Abstract

Regulatory T cell (Treg)-based therapy can effectively control autoimmune hepatitis (AIH). Hepatic stellate cells (HSC) can selectively stimulate allogeneic Treg proliferation following liver transplantation. This study tested the therapeutic effect and potential mechanisms underlying the action of HSC-stimulated Tregs on AIH in a mouse model of Concanavalin A (ConA)-induced AIH. HSC were isolated from BALB/c mice and characterized. Splenic CD4+CD25+ Tregs were isolated from C57BL/6 mice by immunomagnetic beads. The cells were co-cultured with primary (HSC-0), the second generation of HSC (HSC-2) for 72 h. The proliferation of Tregs was determined by flow cytometry.
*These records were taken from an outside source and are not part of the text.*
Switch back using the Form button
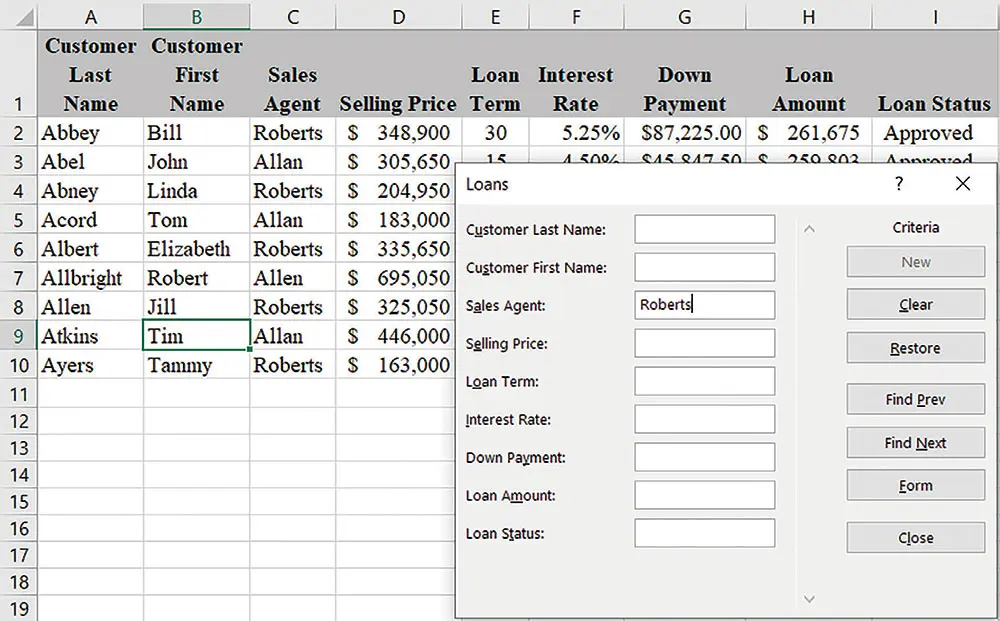The width and height of the screenshot is (1000, 621). (915, 486)
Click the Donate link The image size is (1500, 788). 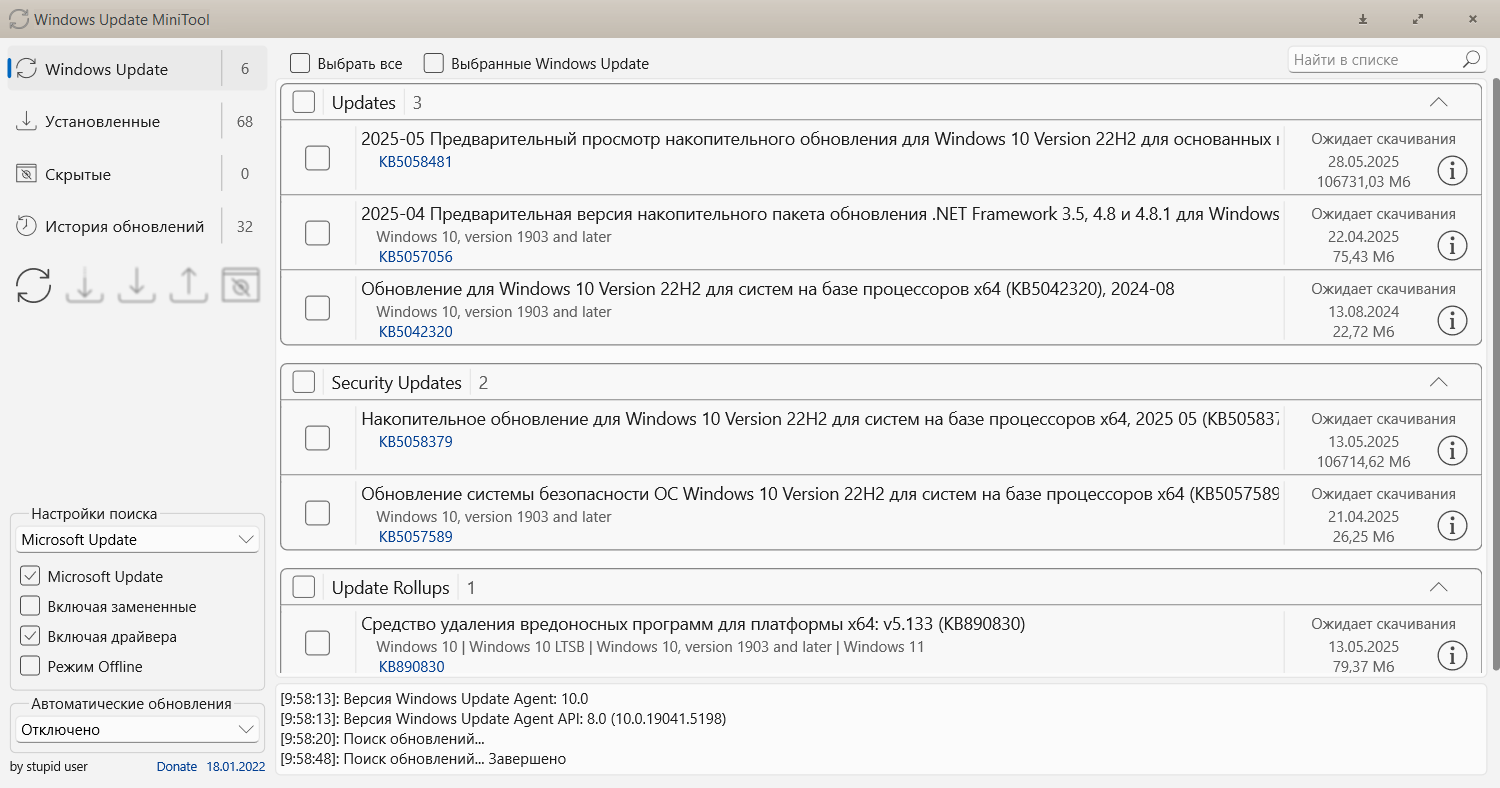click(176, 767)
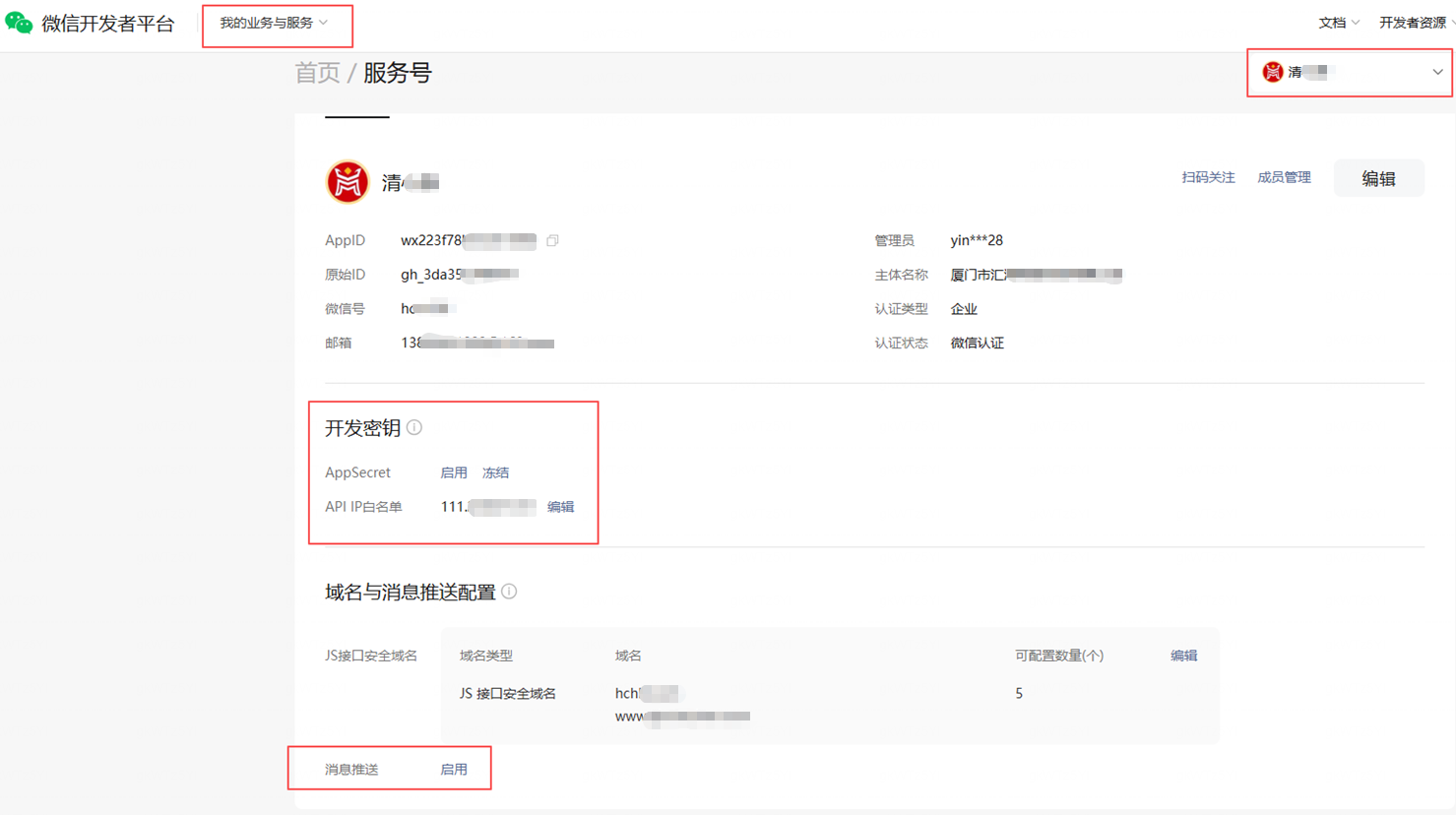The image size is (1456, 815).
Task: Click info icon beside 开发密钥
Action: coord(414,427)
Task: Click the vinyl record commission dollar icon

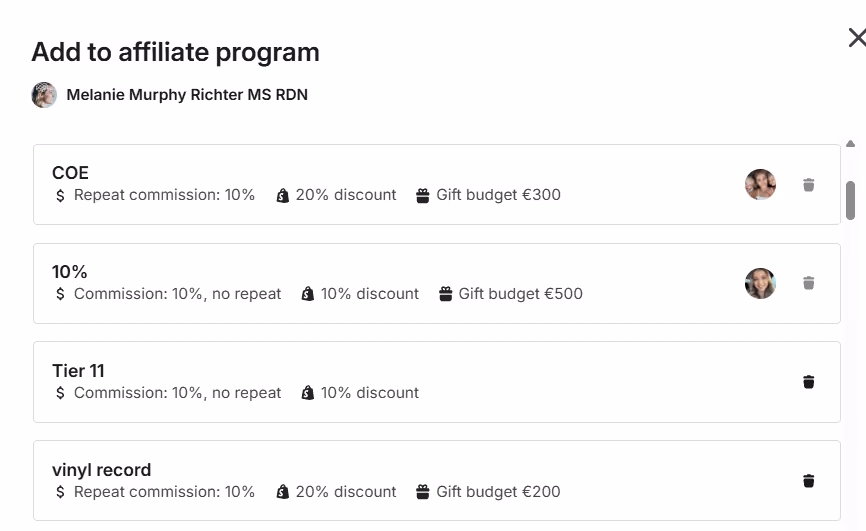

Similarly, the Tregs were co-cultured with HSC in transwell plates to determine the potential cell-cell contact dependent. The CD4+CD25− effector T cells (CFSE-Teffs) were co-cultured with Teff or Tregs in the presence or absence of HSC to determine the suppressive capacity of Tregs. The effects of Tregs or HSC-stimulated Tregs on AIH severity and the frequency of splenic Tregs and Th17 cells were examined in mice. Co-culture with HSC-2 significantly promoted Treg proliferation in a dose- and cell-cell contact-dependent manner, and allogeneic HSC enhanced the suppressive activity of Tregs to inhibit the proliferation of Teff in vitro. Adoptive transfer of Tregs, particularly of HSC-stimulated Tregs, significantly reduced liver injury, inflammation and Ishak modified histology activity index in AIH mice, which were associated with improving the balance of Treg and Th17 cell responses. Our data indicated that mature HSC stimulated allogeneic Treg proliferation in a dose and cell-cell contact-dependent manner, and HSC enhanced the suppressive activity of Tregs to inhibit the proliferation of Teff. Adoptive transfer of HSC-stimulated Tregs significantly reduced liver injury in AIH mice by modulating the balance of Treg and Th17 cell responses.